Irak Başbakanı Abdurrahman El-Bazzaz, Başbakan Süleyman Demirel’in daveti üzerine Türkiye’ye resmi bir ziyarette bulundu.

20-26 Şubat 1967

Irak Cumhurbaşkanı Abdurrahman Arif, Türkiye’ye resmi bir ziyarette bulundu.

20-24 Ekim 1967

Başbakan Süleyman Demirel, Irak’a resmi bir ziyarette bulundu.

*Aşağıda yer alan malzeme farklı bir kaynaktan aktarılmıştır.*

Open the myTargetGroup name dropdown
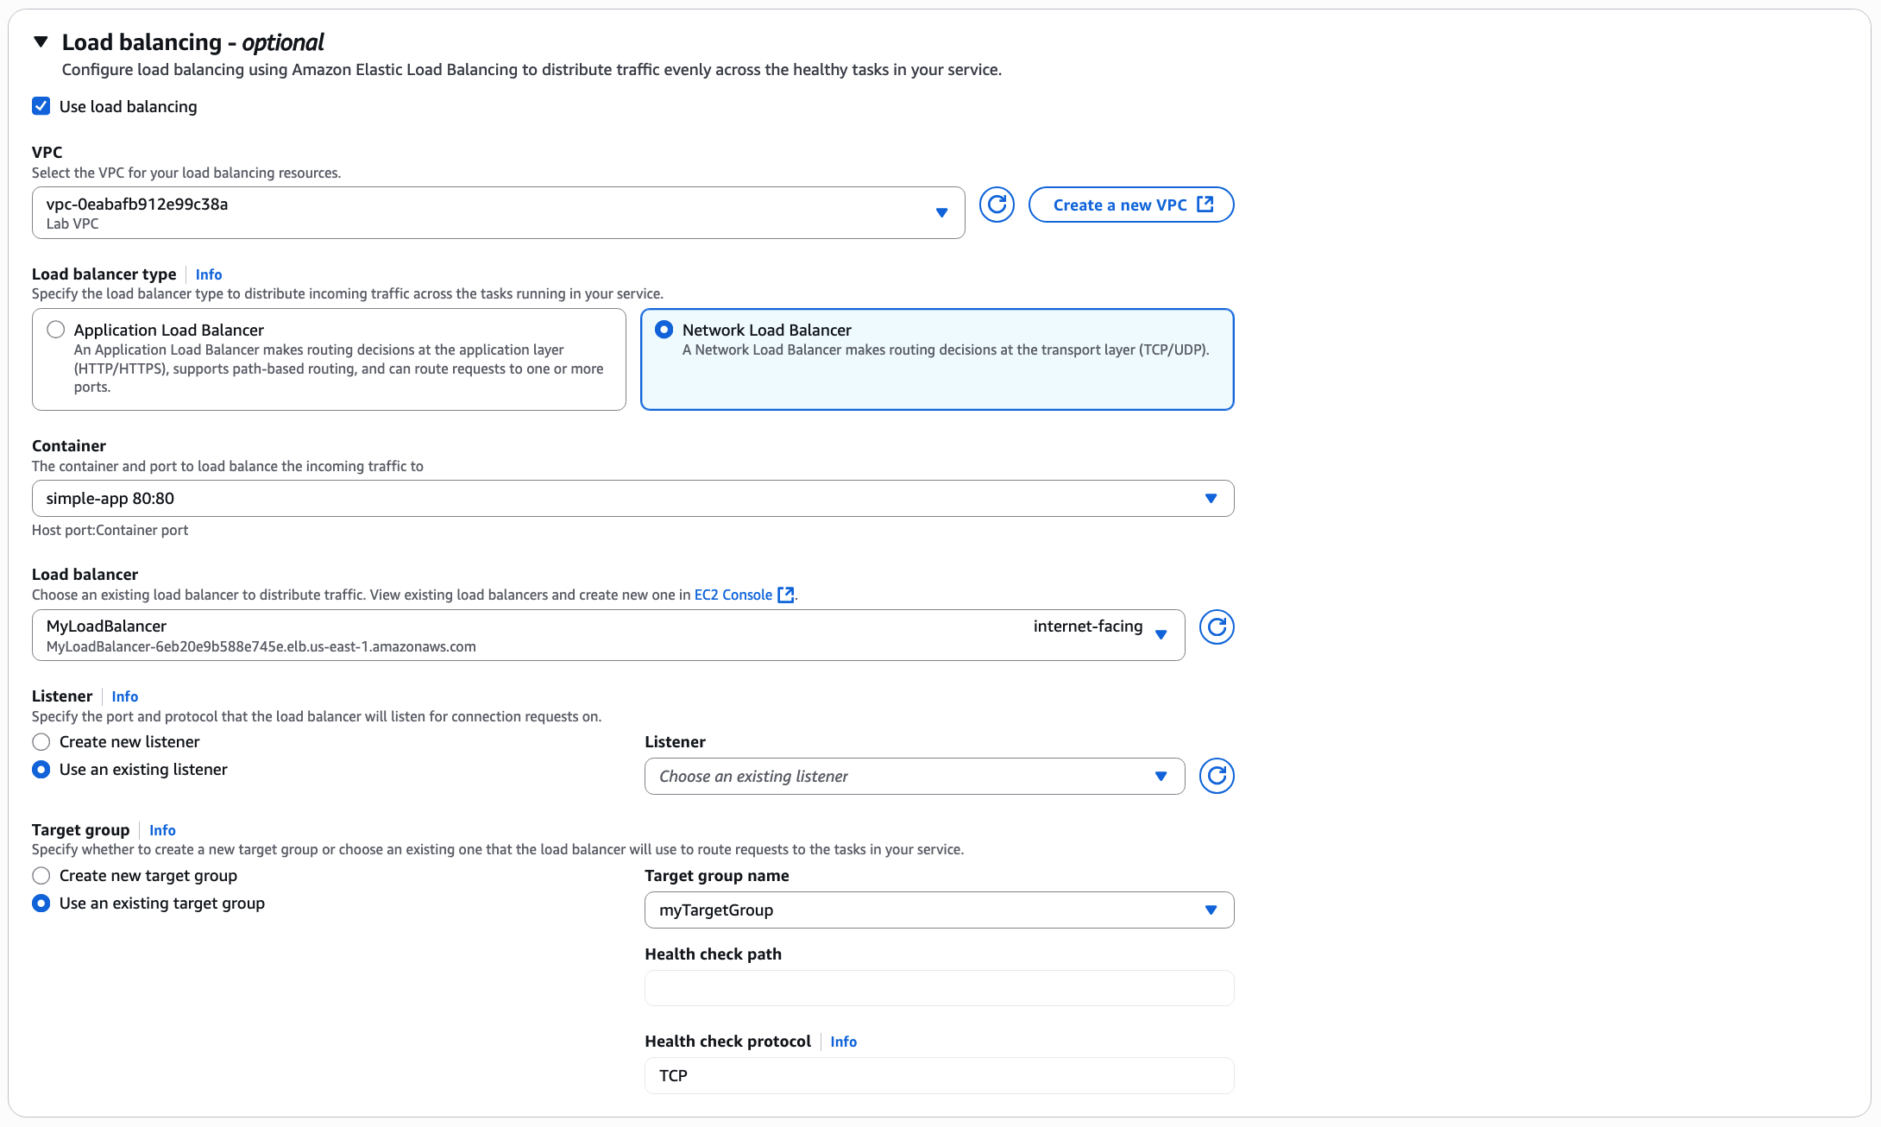 click(x=939, y=910)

Demirel, Bağdat’tan sonra, Kerbelâ, Musul, Kerkük ve Basra’yı da ziyaret etti.

28 Kasım 1967

Türkiye ile Irak arasında, Ankara’da, bir Petrol Anlaşması imzalandı.

27 Nisan-1 Mayıs 1968

Cumhurbaşkanı Cevdet Sunay, Irak Cumhurbaşkanının daveti üzerine Irak’ı ziyaret etti.

17 Temmuz 1968

Irak’ta yeni bir hükümet darbesi yapıldı. General Abdurrahman Arif rejimi devrildi, Devrim Konseyi General Hasan El-Bekrî’yi Cumhurbaşkanı seçti.

17 Temmuz 1969

Irak’ta Baas Partisi iktidara geçti.

16 Temmuz 1970

Yeni Irak Anayasası yürürlüğe kondu (Anayasa, Irak halkının Araplar ve Kürtlerden oluştuğunu kabul etti, Türkmenleri ‘unuttu’).